Will court nudge the legislature in New York?

by on April 1, 2009  •  In Marriage

New York's highest state court, the Court of Appeals, granted review yesterday in two cases in which conservatives challenged lower court decisions recognizing out-of-state same-sex marriages as valid. The Alliance Defense Fund, which represents the parties who just persuaded the court to hear their cases, is probably ecstatic. Since lgbt rights groups had won the lower court decisions, they tried – unsuccessfully – to persuade the court not to hear the appeals.

One case, Godfrey v. Spano, 871 N.Y.S.2d 296, stems from the Westchester County executive’s 2006 decision to begin officially honoring out-of-state marriage licenses for gay couples the same way it did for heterosexual couples.

The other case, Lewis v. New York State Department of Civil Service, 872 N.Y.S.2d 578, was filed after the department agreed in 2007 to begin recognizing out-of-state, same-sex marriages for the purpose of extending health insurance to spouses of public employees.

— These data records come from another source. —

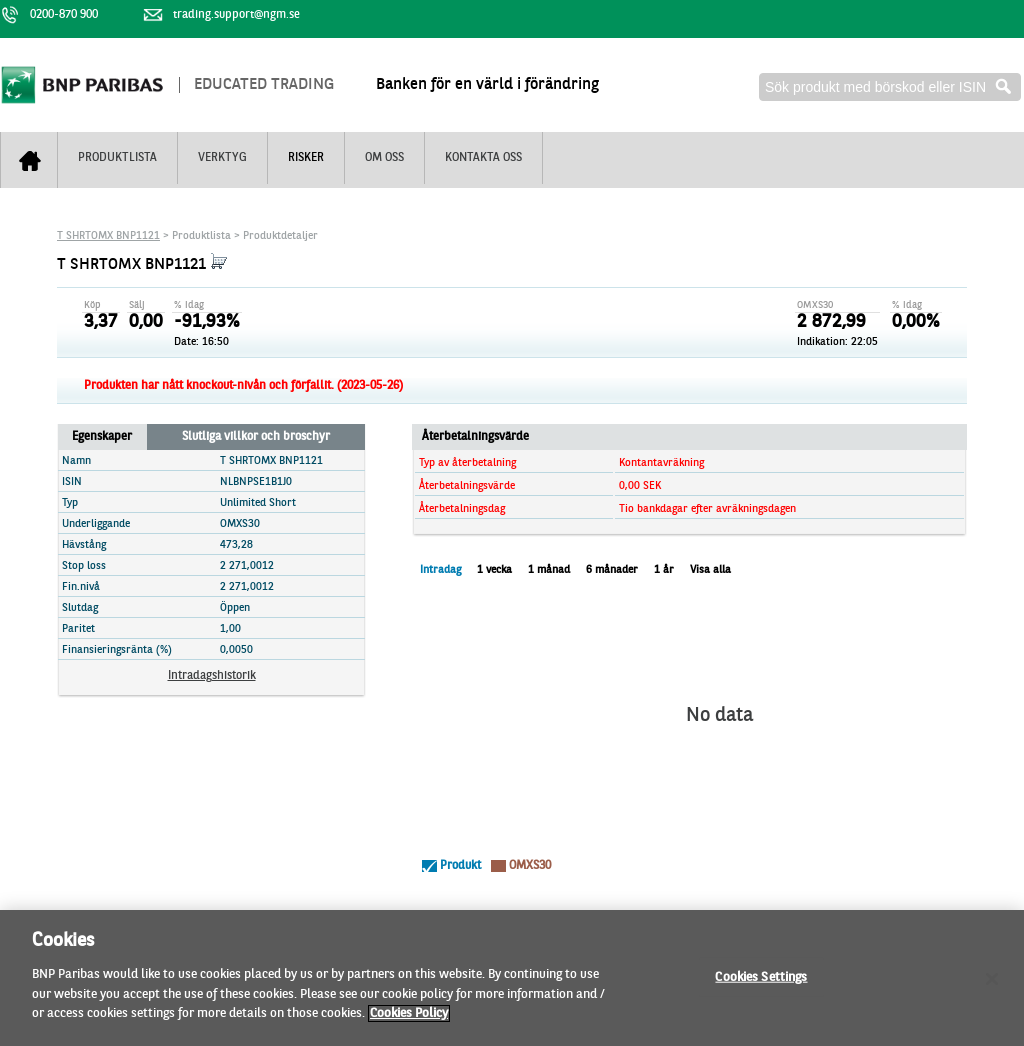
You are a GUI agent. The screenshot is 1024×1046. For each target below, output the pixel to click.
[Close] (992, 985)
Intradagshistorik (212, 676)
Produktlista (117, 158)
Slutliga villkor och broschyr (256, 437)
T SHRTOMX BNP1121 (108, 236)
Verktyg (222, 158)
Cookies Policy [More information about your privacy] (409, 1020)
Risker (306, 158)
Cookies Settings (761, 983)
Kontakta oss (483, 158)
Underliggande (96, 524)
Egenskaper (102, 437)
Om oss (384, 158)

So, on the face of it, not good news for the lgbt team.  Meanwhile, there is another major battle brewing in the state. The marriage equality bill is bottled up in the wildly dysfunctional New York State Senate, creating such a mess that the Majority Leader told an HRC dinner that it was a no-go for this year.  That really slapped a wet blanket on the crowd, not least because it was lots and lots and lots of gay dollars from around the country that fueled the Dems' takeover of that particular legislative body.

So, the worst case scenario is that everything goes to hell in New York this year: the court rules that out-of-state marriages can't be recognized until New York's legislature clearly signals that the state's public policy has changed and the NYS Senate sinks deeper into the morass of budget crisis and paralysis.

On the other hand … maybe the pendency of these two cases will jolt the Senate out of its perennial coma. If the Court of Appeals reverses the lower court decisions, there will be a fair number of New York couples stuck in a weird position very similar to that of the 18,000 in California: they were married where the marriage was lawful (probably most in Massachusetts) at a time when their state of residence (NY) recognized the marriage. But suddenly, their marriage is in legal limbo. This situation – or even the threat of it materializing – makes it urgent for the legislature to do something.

If that scenario plays out, yesterday's court's decision will have produced a very big silver lining for lgbt advocates and a pyrhhic victory for ADF.